**THE TASK:** Reproduce the data word for word, from the line containing "Click Removal Deal with in the headline" through the end of the data, both ends included, and leave the pictures out of your answer.

**THE INPUT:**
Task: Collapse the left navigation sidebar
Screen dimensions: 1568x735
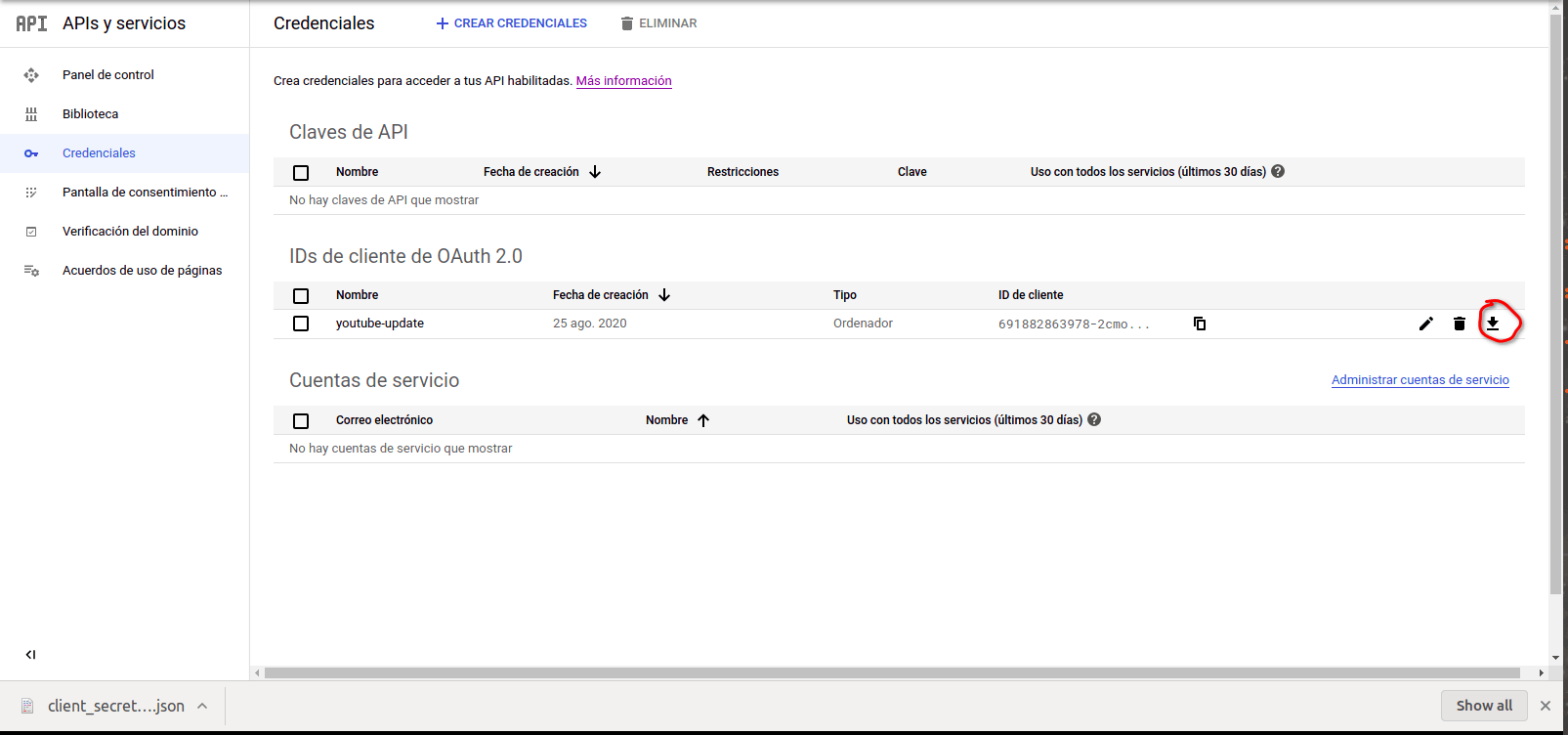Action: [30, 655]
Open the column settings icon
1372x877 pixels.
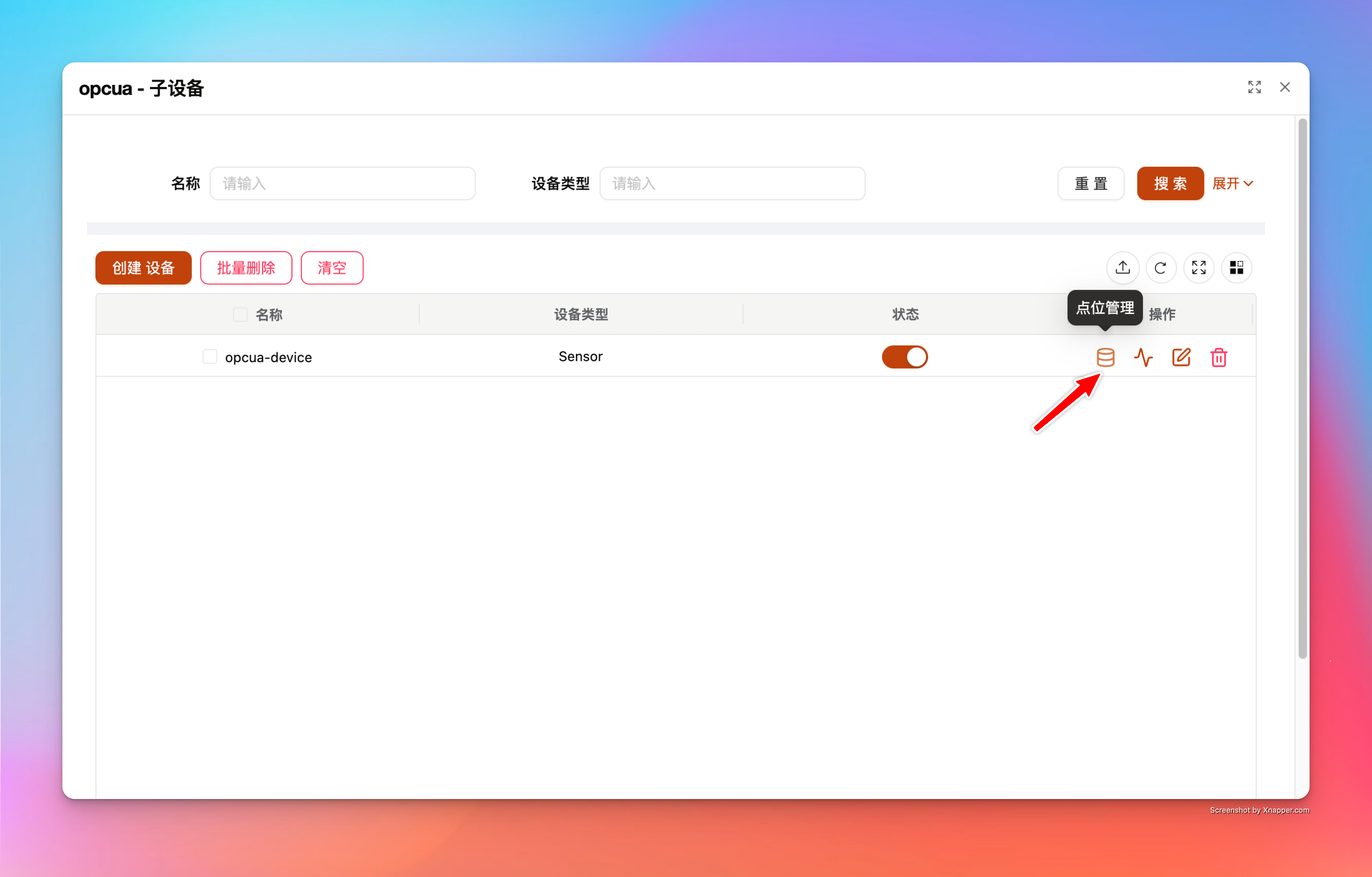(1236, 268)
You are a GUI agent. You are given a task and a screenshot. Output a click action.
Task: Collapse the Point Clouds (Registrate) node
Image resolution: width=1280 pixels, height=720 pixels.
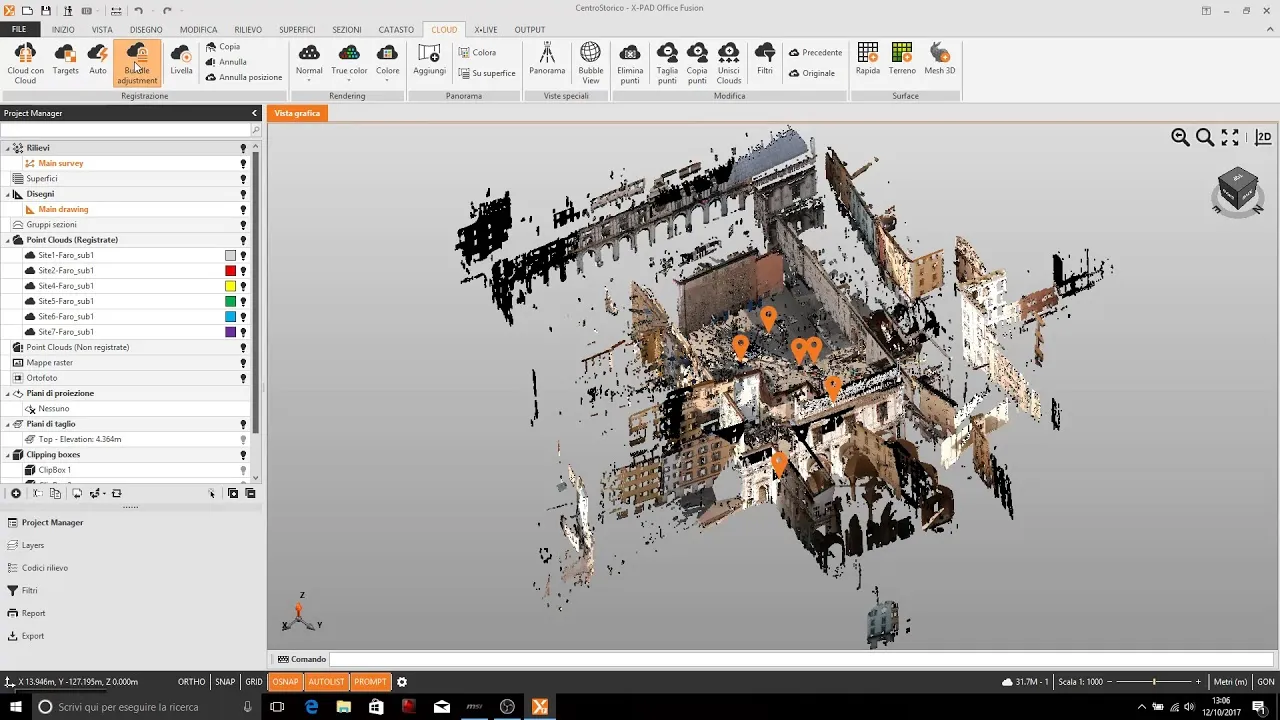click(8, 240)
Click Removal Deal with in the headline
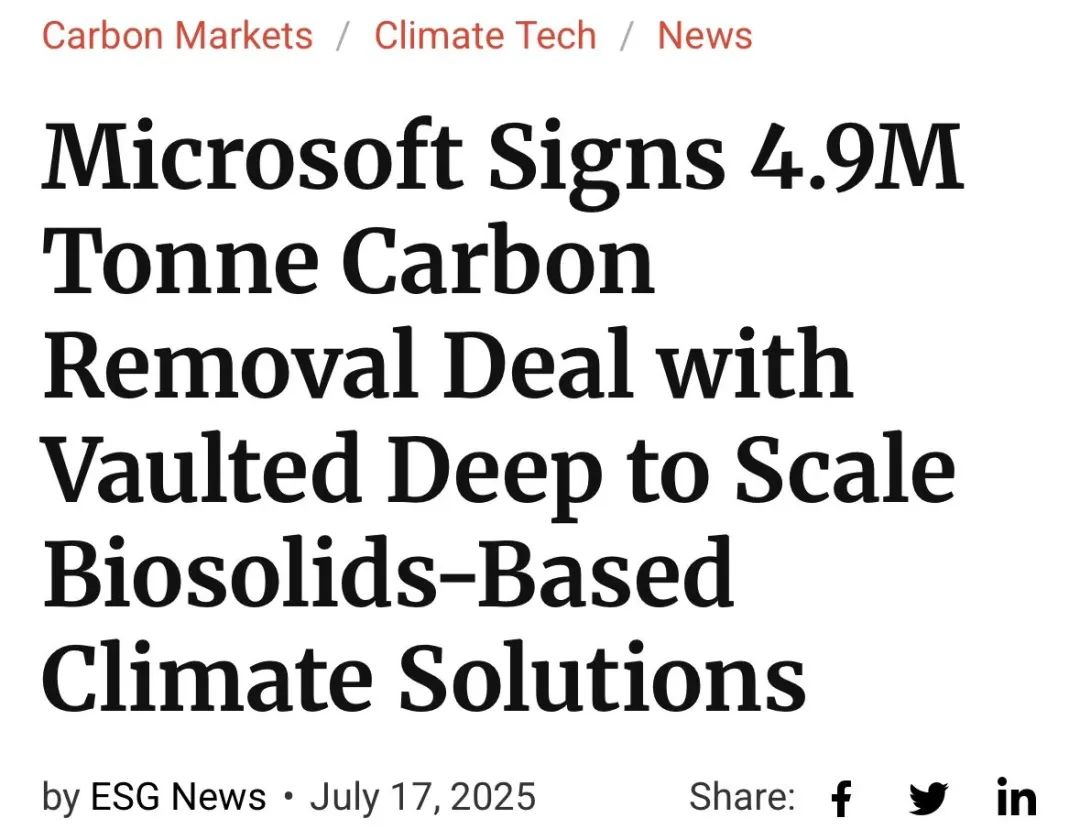Viewport: 1080px width, 829px height. click(448, 364)
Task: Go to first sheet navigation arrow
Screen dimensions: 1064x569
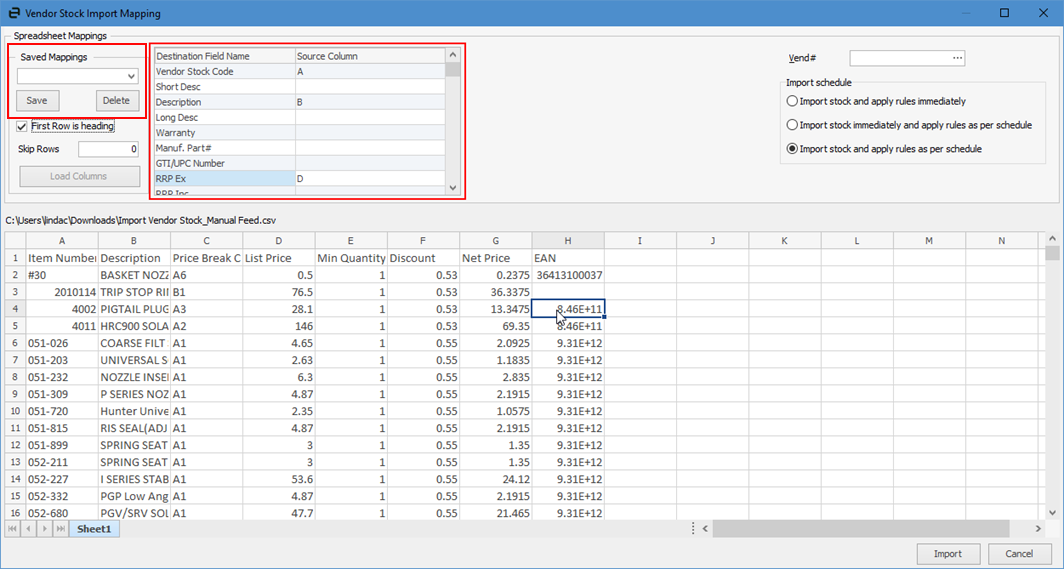Action: click(x=14, y=528)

**WRITTEN ANSWER:**
Click Removal Deal with in the headline
Viewport: 1080px width, 829px height. click(448, 364)
Task: Go to first sheet navigation arrow
Screen dimensions: 1064x569
Action: click(x=14, y=528)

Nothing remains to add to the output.